| > I'd expect a lot of pro-diversity people suddenly stop complaining that there's a problem. The fun thing about making a straw-man is you make yourself immune from criticism. I can't attack this point without having to completely define someone who is "pro-diversity" (what's that even mean?), and give evidence that no one in that group has the traits you claim of ("look at this feminist, see I was right!"). More importantly, what's even your point if this straw-man were true? I could just as easily say this about anything. "Oh your life is shitty? Well I bet you wouldn't complain if things were working out well." It's an interesting case of vacuous truth! The argument is to make things better for the people who have it worse at the moment, correcting for previous inertia. In this case, the inertia is that men were previously paid more or gained an initial advantage that allowed them to be paid more, and then that advantage has percolated across their various positions until the difference becomes more stark all because as you say "companies always want to pay the minimum amount that can keep the employee from leaving". If that's the case, then if companies could pay women less for the same work, why wouldn't they? Similar arguments apply to affirmative action and similar programs. That's the argument at least, whether I agree with it is an entirely different question. What irks me is you dismissing the argument with your little straw-man and moving on to "the only alternative". You completely disregarded the points of everyone opposite the aisle of you in the most condescending way. |
I don't. You just criticized me at length :). Some of it I could even agree with :).

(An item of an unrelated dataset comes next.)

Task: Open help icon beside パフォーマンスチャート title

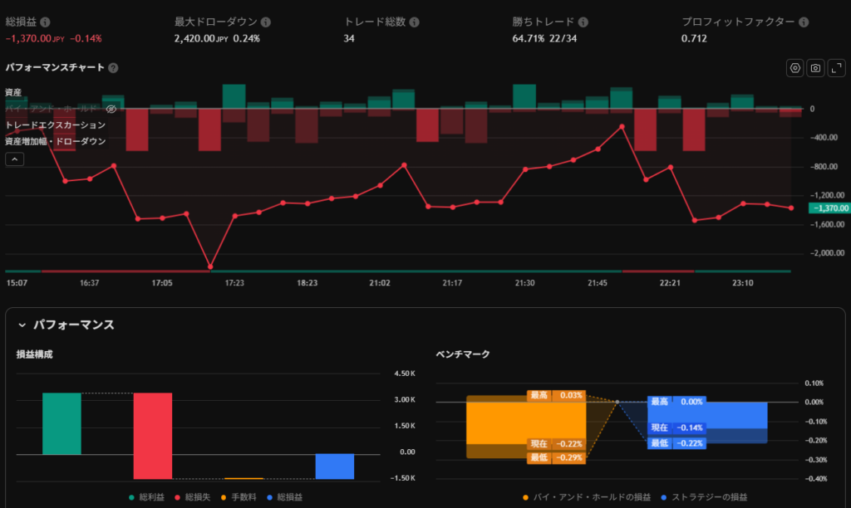Action: coord(113,68)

My point is, the current narration coming from "opposite the aisle of me" is, on the one hand, "gender discrimination is bad", and on the other hand, "we need more discrimination to correct for existing one". Even if we leave out that I don't think there's that much discrimination happening as feminists would want you to believe (in fact, I think they're just reinterpreting everything in terms of gender, whether it is actually related or not) - still, you can't have it both ways.
I'm just against hypocrisy, especially this extreme. When someone admits that they are advocating literal sexism as a corrective action (hopefully temporary), I'll accept that (even though I don't agree it's needed). What irks me is condemning sexism when it goes in one direction, while at the same time advocating sexism in the other direction.